Problem details => "Given: Open the Bits 30 % Rabatt offer" appears in one line of the records below. Output that line and each one after it, exactly, through the last line.

Stored items
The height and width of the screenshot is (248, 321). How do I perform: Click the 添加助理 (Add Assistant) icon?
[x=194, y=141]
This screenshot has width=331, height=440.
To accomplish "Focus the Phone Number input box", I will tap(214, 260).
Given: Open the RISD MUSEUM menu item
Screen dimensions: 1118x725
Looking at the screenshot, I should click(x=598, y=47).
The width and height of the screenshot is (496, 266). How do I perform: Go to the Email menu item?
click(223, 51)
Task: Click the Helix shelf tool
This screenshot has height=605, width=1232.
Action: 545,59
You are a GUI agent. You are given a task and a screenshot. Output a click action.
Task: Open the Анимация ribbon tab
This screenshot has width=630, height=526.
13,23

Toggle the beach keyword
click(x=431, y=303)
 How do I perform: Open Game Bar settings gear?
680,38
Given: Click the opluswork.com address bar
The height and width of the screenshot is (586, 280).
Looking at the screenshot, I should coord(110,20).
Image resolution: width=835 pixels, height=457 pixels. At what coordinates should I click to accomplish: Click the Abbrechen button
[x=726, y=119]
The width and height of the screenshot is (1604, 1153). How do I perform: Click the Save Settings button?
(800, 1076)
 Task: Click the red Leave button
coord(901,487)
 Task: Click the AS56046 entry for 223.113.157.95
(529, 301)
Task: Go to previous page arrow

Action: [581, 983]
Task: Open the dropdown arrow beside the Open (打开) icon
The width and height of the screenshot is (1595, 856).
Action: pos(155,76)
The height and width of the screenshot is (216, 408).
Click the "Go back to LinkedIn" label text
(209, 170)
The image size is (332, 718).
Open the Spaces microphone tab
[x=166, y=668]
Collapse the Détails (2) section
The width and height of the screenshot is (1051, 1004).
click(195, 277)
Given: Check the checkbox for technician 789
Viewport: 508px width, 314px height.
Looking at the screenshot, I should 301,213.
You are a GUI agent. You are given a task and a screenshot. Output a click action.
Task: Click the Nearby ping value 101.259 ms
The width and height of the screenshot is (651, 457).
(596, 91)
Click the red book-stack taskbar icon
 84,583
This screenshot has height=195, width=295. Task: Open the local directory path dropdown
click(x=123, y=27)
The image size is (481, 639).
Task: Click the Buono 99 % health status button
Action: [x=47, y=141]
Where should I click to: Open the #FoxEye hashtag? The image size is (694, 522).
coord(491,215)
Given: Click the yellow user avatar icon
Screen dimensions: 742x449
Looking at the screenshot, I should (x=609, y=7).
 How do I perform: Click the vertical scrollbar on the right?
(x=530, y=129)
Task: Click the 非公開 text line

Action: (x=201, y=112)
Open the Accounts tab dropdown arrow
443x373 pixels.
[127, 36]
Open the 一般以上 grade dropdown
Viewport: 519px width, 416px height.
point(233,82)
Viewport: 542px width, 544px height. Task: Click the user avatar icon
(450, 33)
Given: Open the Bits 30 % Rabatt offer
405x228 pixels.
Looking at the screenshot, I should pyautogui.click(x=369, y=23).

Exercise solution =>
Given: Open the Bits 30 % Rabatt offer
405x228 pixels.
Looking at the screenshot, I should pyautogui.click(x=369, y=23).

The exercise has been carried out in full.